The Indian government is planning to categorise virtual currencies and their taxation based on their use, such as payments, investments, or utility. Trading in cryptocurrency may be included in a formal taxation structure. The Ministry of Finance has reportedly formed a committee to analyse if the income made by crypto-trading can be taxed. There is no clarification on taxation, considering cryptocurrencies as an asset, and it will be clearer once a crypto law is introduced.
While it’s not yet clear that the Indian government will set a regulatory framework for virtual assets, it has provided some transparency provisions. The Indian government made it mandatory for companies dealing with virtual currencies to disclose profit or loss by crypto transactions and the amount of cryptocurrency they hold in their balance sheets. The amendments made in the Companies Act came into effect on April 1, 2021.
Many countries already have taxation laws for cryptocurrency gains, but India’s cold response to the virtual currency ecosystem makes it tough for investors to file their tax returns. As cryptocurrency regulations in India remain uncertain, a growing number of Indians are accessing digital currencies by buying and selling on foreign platforms, which may have better features and customer service.
The country’s first cryptocurrency legislation was likely to be presented during the 2021 winter session of the Parliament. The Cryptocurrency and Regulation of Official Digital Currency Bill is expected to contain disclosure requirements for income tax returns for crypto assets in India and foreign crypto exchanges by Indian residents.
This may allow the government to regulate cryptocurrency transactions and make cryptocurrency legal, giving investors more confidence to invest in the sector. It is believed that cryptocurrency will generate tax revenues for the Indian government.
Currently, there is no regulation or ban on cryptocurrencies in the country. But the regulation on cryptocurrencies might allow the continuation of Crypto trading. Investors will be allowed to buy and sell cryptocurrencies from exchange platforms that follow certain guidelines.
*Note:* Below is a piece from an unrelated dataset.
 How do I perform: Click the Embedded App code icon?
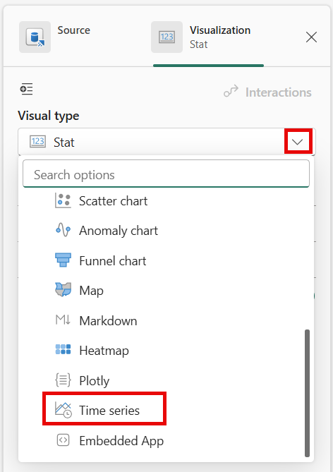[63, 440]
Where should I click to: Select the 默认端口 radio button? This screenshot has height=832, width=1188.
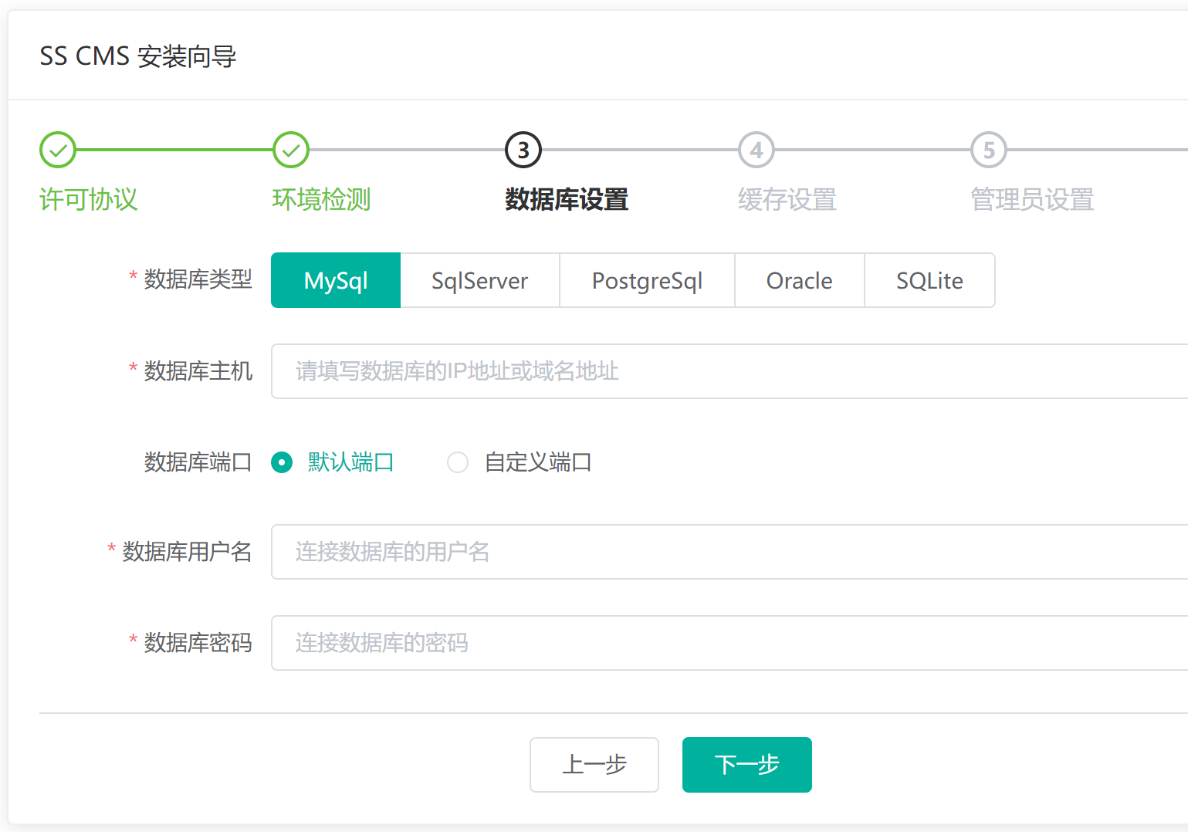tap(282, 462)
India’s approach towards cryptocurrencies seems to be ‘protective’. Any measure included in the crypto bill is likely to ensure that investors’ money is protected.
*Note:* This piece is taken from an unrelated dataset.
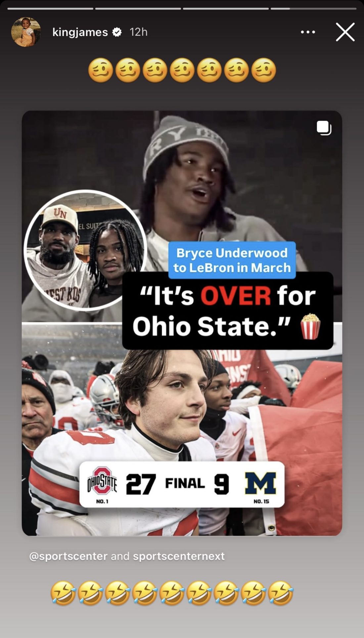Open the kingjames username profile link
This screenshot has width=364, height=638.
pos(80,32)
Multiple signs suggest that crypto will be classified as an asset class rather than a currency. This means people will invest and grow their money in crypto.
The government may start levying taxes on cryptocurrencies. The new bill may provide better clarity on how the government plans to tax cryptocurrencies. It is believed that the government is exploring ways to generate revenue from cryptocurrencies.
The Reserve Bank of India’s (RBI) order banning banks from supporting crypto transactions was reversed by the Supreme Court order of March 2020.
Since 2013, various warnings have been issued by the RBI through its press releases regarding the risks of using cryptocurrencies in the country’s financial system. On February 28, 2019, the Inter-ministerial Committee also released a report recommending certain measures concerning cryptocurrencies, including a complete ban on private cryptocurrencies. This committee had also prepared a draft bill known as Crypto Token and Crypto Asset (Banning, Control, and Regulation) Bill, 2018. However, the use of cryptocurrency was never banned.
In April 2018, the RBI banned regulated-financial institutions from providing services to businesses trading cryptocurrencies, which put the entire Indian cryptocurrency trading industry in question. The validity of the circular was challenged before the Supreme Court in various writ petitions led by crypto-trading entities. In Internet and Mobile Association of India v. Reserve Bank of India, the Supreme Court deliberated on cryptocurrency and struck down the circular.